Issue 4
Monday, 01 June 2020
Charles Darwin University
E-news
From left: Dr Devaki Monani catches up with international students Qi Feng and Swapna Bupathi
From left: Dr Devaki Monani catches up with international students Qi Feng and Swapna Bupathi

Immigrants ‘ahead’ of resilience curve

By Kaye Hall

Lecturer in Social Work Dr Devaki Monani has commended Charles Darwin University’s international students on their resilience in the wake of the COVID-19 outbreak.

“One could argue they have better problem-solving skills when faced with social isolation, than most people in the local community,” Dr Monani said.

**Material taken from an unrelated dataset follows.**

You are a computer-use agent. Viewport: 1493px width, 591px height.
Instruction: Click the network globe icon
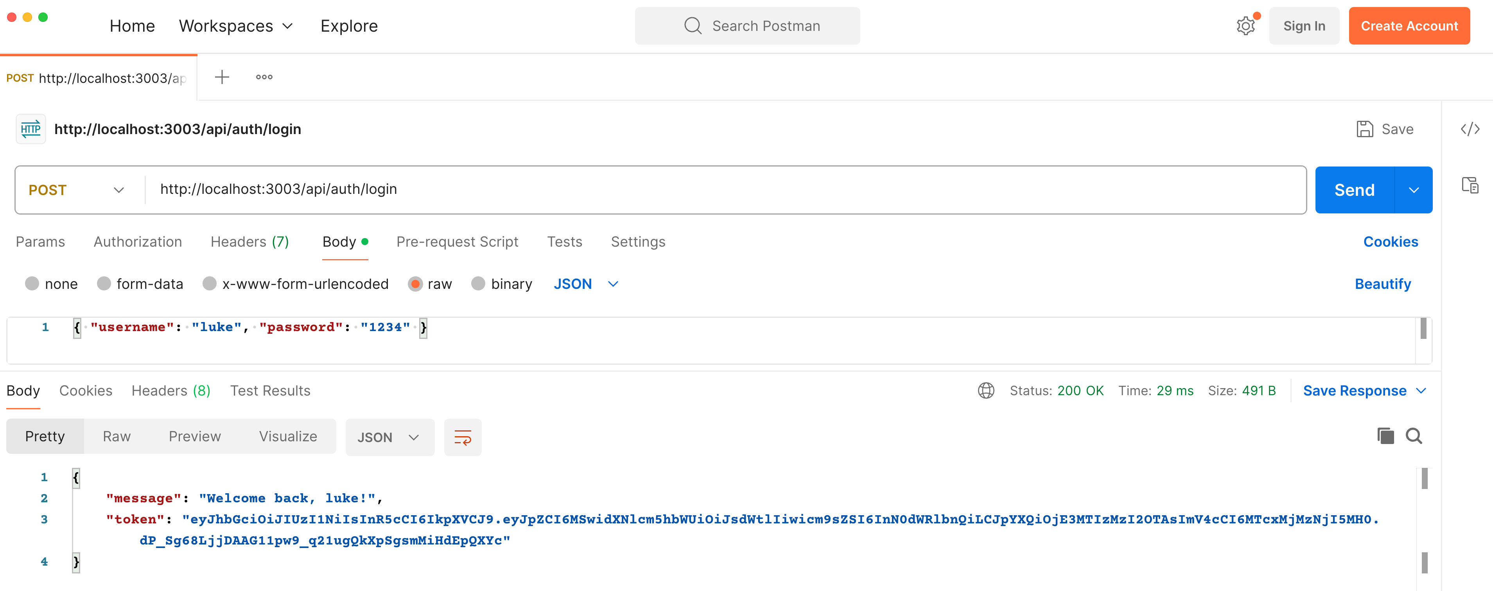[986, 391]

“Despite being isolated from the mainstream community, they have been coming to lectures, attending tutorials and remaining connected with each other, studying, cooking and eating together to keep their spirits up.”

She said that COVID-19 had provided an unparalleled opportunity to appreciate the immigrant experience.

“Indeed, immigrants may not have felt the impacts of self-isolation to the same extent as mainstream Australians.”

Dr Monani, who specialises in immigrant settlement in Australia, was commissioned by the NSW Multicultural Health Communication Service recently to undertake a literature review on the mental health of Indian women in NSW. 

The research found that the segmented approach to multicultural communities in the mental health sector was not helpful.

“Having multicultural communities doesn’t mean we have a thriving diverse society,” she said.

“Many immigrants experience mental health concerns and challenges associated with social isolation, money worries and loneliness.

“Over the past couple of months, many more Australians have been feeling this way due to the COVID-19 shutdown.”